After finding the line containing "At what coordinates should I click to accomplish: Go" below, please output that line and each following one through the line containing "Task: Click the Moving", exactly as written.

(Stored data entries)
*** Block opens ***
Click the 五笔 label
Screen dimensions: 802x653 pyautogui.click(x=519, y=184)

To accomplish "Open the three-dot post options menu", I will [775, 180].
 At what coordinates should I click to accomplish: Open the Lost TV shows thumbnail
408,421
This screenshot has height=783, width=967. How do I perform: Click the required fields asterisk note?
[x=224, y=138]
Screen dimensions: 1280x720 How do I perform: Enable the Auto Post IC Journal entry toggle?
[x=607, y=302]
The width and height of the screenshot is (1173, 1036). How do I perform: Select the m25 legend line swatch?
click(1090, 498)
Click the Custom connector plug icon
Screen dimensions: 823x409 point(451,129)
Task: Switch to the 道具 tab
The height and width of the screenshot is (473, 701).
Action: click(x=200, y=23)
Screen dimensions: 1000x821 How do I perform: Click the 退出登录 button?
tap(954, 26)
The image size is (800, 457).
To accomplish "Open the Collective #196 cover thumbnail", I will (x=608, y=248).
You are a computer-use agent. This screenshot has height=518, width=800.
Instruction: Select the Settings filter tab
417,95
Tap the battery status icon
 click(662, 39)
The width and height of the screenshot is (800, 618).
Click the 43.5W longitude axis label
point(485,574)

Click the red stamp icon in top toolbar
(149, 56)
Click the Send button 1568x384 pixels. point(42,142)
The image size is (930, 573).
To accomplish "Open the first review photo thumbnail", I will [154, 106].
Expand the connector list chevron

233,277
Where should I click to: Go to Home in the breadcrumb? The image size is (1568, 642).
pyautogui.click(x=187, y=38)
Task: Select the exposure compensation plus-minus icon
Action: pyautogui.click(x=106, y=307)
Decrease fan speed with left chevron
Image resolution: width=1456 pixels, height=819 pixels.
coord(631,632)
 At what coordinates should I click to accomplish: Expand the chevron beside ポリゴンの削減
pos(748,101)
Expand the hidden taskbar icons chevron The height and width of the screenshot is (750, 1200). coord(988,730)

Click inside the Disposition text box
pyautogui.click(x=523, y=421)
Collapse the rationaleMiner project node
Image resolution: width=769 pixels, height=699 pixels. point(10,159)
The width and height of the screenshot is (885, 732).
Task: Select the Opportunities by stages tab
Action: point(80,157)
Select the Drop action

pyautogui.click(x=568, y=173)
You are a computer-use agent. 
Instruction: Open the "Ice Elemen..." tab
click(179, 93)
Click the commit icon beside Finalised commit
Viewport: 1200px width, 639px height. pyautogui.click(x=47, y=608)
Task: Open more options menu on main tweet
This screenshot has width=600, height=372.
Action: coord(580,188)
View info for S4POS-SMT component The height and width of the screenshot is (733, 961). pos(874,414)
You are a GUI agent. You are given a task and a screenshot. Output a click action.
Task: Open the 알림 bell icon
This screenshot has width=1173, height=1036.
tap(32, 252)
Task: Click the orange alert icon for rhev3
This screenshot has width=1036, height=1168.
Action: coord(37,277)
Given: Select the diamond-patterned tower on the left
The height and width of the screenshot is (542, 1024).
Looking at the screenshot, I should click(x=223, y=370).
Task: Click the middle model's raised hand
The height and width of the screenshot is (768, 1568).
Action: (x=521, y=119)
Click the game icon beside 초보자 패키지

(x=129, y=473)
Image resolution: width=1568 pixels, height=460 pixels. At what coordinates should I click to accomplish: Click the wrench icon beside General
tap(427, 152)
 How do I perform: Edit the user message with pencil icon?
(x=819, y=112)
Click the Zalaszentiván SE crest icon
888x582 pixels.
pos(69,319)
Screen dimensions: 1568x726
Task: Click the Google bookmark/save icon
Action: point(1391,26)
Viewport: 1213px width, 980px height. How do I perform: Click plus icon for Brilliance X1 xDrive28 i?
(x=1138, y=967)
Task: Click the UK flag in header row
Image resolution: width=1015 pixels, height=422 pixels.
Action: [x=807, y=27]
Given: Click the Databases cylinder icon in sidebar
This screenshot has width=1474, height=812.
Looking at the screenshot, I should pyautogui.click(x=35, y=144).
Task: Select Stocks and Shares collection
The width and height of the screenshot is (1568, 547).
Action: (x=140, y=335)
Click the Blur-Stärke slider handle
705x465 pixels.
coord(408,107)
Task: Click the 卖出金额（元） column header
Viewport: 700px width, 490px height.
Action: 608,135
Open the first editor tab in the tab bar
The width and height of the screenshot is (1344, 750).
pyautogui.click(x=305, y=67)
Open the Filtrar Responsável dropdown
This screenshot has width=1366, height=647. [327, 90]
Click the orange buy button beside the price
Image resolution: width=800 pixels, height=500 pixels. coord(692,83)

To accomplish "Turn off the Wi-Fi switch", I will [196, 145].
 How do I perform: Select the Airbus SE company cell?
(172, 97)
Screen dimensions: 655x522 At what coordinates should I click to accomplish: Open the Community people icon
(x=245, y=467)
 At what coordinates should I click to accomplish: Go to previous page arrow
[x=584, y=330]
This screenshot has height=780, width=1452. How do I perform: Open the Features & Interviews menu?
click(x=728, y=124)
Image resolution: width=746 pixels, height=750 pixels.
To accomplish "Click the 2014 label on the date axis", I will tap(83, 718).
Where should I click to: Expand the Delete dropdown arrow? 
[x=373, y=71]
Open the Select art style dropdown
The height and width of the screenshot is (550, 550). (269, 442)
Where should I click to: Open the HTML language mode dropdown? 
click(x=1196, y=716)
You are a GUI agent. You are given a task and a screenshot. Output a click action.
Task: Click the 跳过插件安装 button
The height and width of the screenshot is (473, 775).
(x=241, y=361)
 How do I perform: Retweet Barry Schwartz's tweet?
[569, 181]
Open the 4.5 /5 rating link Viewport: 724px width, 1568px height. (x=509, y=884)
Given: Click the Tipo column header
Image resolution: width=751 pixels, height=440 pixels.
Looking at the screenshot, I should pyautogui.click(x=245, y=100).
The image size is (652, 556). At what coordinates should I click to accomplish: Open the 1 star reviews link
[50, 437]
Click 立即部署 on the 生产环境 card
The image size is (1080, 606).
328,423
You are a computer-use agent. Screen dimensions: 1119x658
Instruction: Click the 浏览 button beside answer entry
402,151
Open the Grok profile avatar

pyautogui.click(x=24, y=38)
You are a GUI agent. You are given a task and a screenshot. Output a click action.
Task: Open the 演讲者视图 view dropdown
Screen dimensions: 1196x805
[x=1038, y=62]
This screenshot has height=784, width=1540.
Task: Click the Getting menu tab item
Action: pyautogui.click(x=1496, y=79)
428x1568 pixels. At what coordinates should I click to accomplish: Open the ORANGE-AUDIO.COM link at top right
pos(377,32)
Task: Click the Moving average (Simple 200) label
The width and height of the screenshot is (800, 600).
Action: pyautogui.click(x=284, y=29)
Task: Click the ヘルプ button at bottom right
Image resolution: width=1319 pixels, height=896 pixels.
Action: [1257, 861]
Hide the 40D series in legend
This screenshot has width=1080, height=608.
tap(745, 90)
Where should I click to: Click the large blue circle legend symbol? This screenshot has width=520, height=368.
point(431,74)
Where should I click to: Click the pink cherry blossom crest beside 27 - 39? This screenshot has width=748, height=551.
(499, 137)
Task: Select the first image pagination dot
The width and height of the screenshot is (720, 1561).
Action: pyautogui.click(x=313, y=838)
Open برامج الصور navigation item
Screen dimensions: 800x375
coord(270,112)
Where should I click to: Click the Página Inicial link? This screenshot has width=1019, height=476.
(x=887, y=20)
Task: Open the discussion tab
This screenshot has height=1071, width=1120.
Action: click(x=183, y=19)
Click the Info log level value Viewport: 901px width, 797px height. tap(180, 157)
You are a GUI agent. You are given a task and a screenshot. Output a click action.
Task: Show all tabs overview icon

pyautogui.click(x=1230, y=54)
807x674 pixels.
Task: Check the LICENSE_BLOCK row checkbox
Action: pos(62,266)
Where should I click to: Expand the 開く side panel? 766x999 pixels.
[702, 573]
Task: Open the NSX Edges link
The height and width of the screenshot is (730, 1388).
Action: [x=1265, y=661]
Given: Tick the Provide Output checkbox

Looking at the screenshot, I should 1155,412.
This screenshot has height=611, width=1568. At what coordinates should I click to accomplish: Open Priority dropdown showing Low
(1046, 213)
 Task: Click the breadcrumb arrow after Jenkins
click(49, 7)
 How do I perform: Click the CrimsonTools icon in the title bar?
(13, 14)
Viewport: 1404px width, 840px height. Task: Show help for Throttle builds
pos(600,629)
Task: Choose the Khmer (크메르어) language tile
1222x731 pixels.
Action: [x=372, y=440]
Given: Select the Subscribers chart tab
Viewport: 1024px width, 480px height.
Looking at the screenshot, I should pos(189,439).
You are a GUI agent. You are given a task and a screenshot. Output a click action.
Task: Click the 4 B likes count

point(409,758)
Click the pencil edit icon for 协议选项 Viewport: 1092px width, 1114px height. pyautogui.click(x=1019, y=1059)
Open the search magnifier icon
*** Block closes ***
Written solution:
 At what coordinates should I click to accomplish: Go to previous page arrow
[x=584, y=330]
This screenshot has height=780, width=1452. How do I perform: Open the Features & Interviews menu?
click(x=728, y=124)
Image resolution: width=746 pixels, height=750 pixels.
To accomplish "Click the 2014 label on the date axis", I will tap(83, 718).
Where should I click to: Expand the Delete dropdown arrow? 
[x=373, y=71]
Open the Select art style dropdown
The height and width of the screenshot is (550, 550). (269, 442)
Where should I click to: Open the HTML language mode dropdown? 
click(x=1196, y=716)
You are a GUI agent. You are given a task and a screenshot. Output a click action.
Task: Click the 跳过插件安装 button
The height and width of the screenshot is (473, 775).
(x=241, y=361)
 How do I perform: Retweet Barry Schwartz's tweet?
[569, 181]
Open the 4.5 /5 rating link Viewport: 724px width, 1568px height. (x=509, y=884)
Given: Click the Tipo column header
Image resolution: width=751 pixels, height=440 pixels.
Looking at the screenshot, I should pyautogui.click(x=245, y=100).
The image size is (652, 556). At what coordinates should I click to accomplish: Open the 1 star reviews link
[50, 437]
Click 立即部署 on the 生产环境 card
The image size is (1080, 606).
328,423
You are a computer-use agent. Screen dimensions: 1119x658
Instruction: Click the 浏览 button beside answer entry
402,151
Open the Grok profile avatar

pyautogui.click(x=24, y=38)
You are a GUI agent. You are given a task and a screenshot. Output a click action.
Task: Open the 演讲者视图 view dropdown
Screen dimensions: 1196x805
[x=1038, y=62]
This screenshot has height=784, width=1540.
Task: Click the Getting menu tab item
Action: pyautogui.click(x=1496, y=79)
428x1568 pixels. At what coordinates should I click to accomplish: Open the ORANGE-AUDIO.COM link at top right
pos(377,32)
Task: Click the Moving average (Simple 200) label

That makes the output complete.